> _TASK_
Count the lines in the rows below that contain the string "gear". Reply with the number only.

> _RECORDS FOR THE EXERCISE_
>>
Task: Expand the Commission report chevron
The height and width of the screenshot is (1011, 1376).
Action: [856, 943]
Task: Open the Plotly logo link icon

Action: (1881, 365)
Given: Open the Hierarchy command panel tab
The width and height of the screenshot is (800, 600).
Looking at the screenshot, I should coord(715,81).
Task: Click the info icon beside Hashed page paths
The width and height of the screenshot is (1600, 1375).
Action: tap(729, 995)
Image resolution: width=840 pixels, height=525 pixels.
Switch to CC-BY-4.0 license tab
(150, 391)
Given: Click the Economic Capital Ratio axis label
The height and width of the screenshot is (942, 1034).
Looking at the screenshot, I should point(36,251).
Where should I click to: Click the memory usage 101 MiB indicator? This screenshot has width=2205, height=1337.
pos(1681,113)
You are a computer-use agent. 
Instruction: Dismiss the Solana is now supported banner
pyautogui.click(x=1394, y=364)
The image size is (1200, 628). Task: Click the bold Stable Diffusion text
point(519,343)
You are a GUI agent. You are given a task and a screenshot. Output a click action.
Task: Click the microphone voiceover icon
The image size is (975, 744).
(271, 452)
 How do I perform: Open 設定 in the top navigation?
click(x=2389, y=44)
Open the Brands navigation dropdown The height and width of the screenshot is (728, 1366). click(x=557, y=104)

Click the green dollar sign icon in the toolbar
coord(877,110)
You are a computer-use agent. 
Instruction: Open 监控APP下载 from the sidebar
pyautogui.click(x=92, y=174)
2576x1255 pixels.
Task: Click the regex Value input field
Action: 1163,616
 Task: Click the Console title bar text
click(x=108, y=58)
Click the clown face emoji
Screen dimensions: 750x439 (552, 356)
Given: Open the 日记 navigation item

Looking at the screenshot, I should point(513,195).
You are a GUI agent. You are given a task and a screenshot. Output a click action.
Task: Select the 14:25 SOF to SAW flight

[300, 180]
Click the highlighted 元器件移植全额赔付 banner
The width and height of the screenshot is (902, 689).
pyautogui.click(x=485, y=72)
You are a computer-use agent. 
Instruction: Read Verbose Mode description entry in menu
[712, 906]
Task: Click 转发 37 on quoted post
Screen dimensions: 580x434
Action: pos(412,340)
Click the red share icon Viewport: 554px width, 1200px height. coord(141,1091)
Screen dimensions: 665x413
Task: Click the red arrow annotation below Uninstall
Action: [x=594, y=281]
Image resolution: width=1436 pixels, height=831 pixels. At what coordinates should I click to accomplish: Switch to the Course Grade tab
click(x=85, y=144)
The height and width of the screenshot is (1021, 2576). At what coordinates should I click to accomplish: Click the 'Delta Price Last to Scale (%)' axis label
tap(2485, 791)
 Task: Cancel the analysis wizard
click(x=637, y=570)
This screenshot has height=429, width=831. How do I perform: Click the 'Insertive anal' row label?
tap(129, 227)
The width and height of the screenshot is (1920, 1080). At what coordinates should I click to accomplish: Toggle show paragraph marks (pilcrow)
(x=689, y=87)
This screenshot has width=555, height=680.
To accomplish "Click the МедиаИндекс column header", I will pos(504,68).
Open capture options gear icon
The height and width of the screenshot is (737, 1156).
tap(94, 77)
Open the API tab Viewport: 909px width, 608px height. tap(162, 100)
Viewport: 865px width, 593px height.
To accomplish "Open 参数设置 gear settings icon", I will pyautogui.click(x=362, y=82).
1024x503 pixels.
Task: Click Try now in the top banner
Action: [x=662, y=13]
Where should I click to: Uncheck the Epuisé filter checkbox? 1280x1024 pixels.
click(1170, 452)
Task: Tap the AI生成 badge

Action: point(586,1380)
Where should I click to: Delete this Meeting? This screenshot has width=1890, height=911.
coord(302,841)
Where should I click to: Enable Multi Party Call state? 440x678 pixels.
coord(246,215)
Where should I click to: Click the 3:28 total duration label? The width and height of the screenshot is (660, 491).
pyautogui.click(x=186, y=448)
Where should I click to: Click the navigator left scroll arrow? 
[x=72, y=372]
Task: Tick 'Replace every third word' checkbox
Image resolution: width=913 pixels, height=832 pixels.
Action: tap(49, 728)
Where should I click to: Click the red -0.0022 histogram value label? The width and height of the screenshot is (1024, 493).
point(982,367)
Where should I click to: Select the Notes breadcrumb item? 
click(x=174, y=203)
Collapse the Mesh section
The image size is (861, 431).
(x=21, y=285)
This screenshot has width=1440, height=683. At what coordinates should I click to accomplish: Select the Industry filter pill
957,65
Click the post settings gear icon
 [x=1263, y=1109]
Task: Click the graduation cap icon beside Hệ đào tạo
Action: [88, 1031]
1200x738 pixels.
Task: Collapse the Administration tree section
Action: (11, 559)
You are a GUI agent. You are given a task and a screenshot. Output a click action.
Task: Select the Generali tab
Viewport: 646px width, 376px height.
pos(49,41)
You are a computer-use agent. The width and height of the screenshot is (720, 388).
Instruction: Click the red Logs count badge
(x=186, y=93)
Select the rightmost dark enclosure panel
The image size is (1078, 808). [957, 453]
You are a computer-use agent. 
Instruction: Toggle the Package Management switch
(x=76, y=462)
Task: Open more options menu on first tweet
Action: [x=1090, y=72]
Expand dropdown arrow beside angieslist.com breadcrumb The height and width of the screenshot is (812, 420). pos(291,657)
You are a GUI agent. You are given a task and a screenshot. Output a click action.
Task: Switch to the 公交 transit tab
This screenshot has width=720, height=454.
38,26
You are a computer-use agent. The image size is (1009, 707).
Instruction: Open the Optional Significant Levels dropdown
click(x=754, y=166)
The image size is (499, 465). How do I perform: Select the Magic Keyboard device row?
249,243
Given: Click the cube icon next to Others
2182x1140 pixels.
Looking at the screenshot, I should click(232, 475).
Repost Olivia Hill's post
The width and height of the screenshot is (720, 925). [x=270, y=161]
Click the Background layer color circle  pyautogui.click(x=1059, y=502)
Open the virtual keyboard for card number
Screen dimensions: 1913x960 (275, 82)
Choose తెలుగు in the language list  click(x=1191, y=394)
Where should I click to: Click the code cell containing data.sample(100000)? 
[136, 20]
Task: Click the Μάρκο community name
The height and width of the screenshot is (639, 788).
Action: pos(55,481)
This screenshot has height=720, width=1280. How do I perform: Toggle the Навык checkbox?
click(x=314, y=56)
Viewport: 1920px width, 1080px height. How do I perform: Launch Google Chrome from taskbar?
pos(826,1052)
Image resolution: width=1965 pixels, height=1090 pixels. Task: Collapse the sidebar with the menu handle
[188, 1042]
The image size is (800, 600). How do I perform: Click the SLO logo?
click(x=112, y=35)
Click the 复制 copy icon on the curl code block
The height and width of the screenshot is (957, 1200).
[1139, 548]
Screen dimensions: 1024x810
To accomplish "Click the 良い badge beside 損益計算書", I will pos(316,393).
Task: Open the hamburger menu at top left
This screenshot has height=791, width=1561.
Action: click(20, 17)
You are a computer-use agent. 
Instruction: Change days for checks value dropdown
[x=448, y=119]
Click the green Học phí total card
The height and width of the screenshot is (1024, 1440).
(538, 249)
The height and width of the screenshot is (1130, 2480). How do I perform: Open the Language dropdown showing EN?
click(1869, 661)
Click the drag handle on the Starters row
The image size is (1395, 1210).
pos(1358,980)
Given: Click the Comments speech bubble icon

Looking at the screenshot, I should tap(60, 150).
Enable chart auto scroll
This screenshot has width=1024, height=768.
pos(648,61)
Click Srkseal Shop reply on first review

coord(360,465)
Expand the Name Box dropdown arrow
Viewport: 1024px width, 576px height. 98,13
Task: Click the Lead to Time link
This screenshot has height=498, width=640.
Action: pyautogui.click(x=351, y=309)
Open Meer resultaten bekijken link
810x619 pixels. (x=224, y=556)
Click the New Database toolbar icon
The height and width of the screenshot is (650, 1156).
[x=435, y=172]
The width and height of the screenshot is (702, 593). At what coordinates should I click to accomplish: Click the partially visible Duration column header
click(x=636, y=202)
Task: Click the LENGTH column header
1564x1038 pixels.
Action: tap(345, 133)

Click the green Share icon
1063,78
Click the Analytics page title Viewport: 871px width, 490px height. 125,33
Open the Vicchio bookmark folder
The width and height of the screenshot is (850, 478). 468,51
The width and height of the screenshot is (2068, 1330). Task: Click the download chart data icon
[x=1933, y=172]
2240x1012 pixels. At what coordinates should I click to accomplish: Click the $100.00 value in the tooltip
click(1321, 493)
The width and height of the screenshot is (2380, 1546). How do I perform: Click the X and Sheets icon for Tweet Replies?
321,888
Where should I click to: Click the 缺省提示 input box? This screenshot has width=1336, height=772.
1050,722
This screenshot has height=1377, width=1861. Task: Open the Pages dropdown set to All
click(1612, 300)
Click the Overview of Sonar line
<<
> _OUTPUT FOR THIS EXERCISE_
3